Did you realize that only 38 percent of Americans now live in a state where seriously ill patients are considered criminals if they use medical cannabis, even if their doctors say it is the only thing that can provide relief? Unfortunately, that includes all the residents of South Carolina.
State Rep. Peter McCoy (R-Charleston) and I are trying to change that. Earlier this year, we introduced the S.C. Compassionate Care Act to create a highly regulated program that would allow patients with certain medical conditions and a doctor’s written recommendation to access medical cannabis from state-licensed facilities. Among others, the qualifying conditions would include cancer, glaucoma, HIV/AIDS, hepatitis C, Crohn’s disease, PTSD, autism, idiopathic pulmonary fibrosis, Parkinson’s disease, epileptic seizures, and neurological disorders.
In our bill, a limited number of licenses would be issued by the S.C. Department of Health and Environmental Control to growers, processors, dispensaries, and independent-testing laboratories, and a seed-to-sale tracking system would be put into place so state regulators would know, in real time, where the product was at all stages. Cannabis-related medicines would be treated as a controlled substance in the same way that the currently legal opium-related medicines are.

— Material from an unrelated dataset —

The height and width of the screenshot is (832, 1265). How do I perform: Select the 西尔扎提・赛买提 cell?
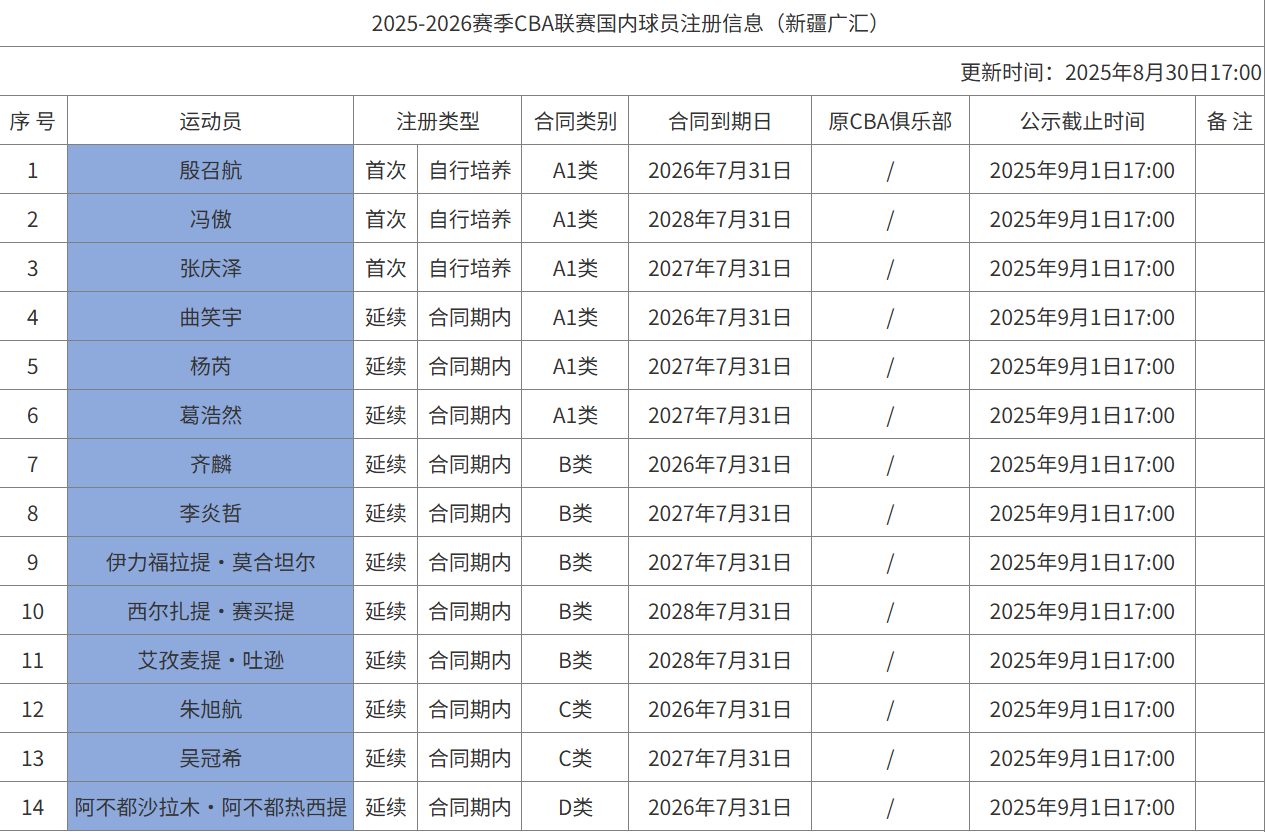210,611
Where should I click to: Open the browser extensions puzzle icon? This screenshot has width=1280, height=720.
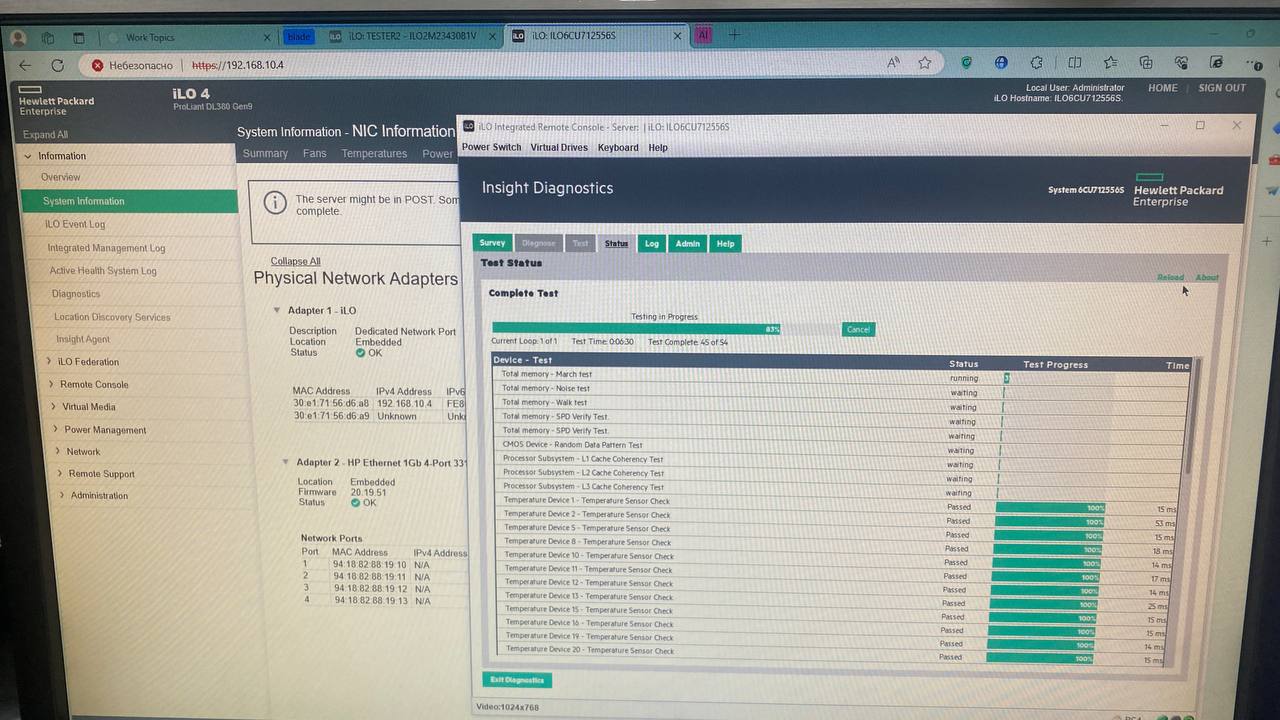pos(1036,62)
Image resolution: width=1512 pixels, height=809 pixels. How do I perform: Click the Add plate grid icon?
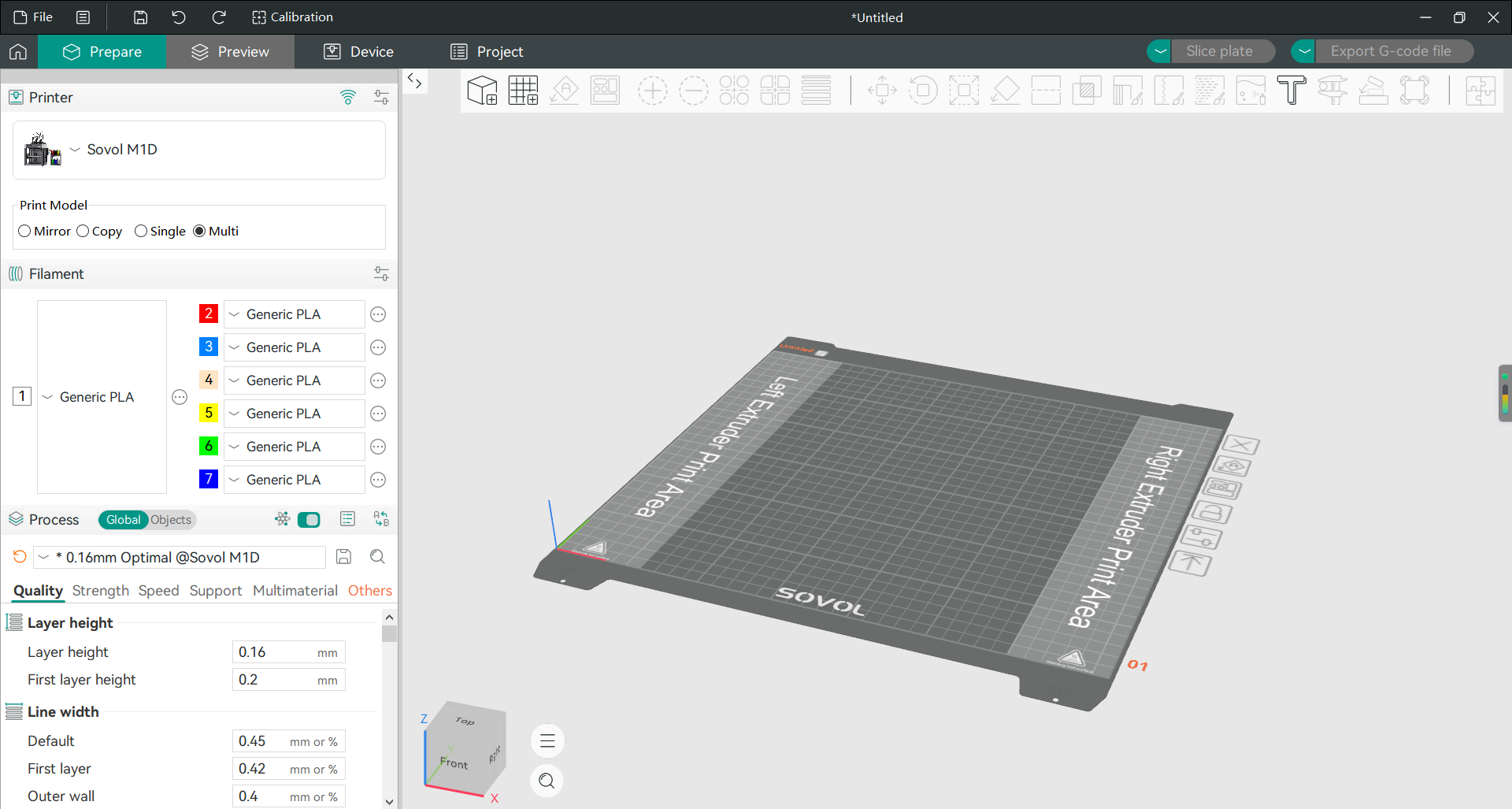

An overwhelming body of scientific evidence supports the efficacy and safety of medical cannabis. Just last month, after reviewing more than 10,000 scientific abstracts, The National Academies of Sciences, Engineering, and Medicine released a report concluding there is substantial or conclusive evidence that cannabis is beneficial in the treatment of several medical conditions, including those referenced in our bill. And despite what the chief of law enforcement in our state says, the Academy also found no physiological “gateway” effect and no link between cannabis use and mortality, overdose deaths, or occupational accidents.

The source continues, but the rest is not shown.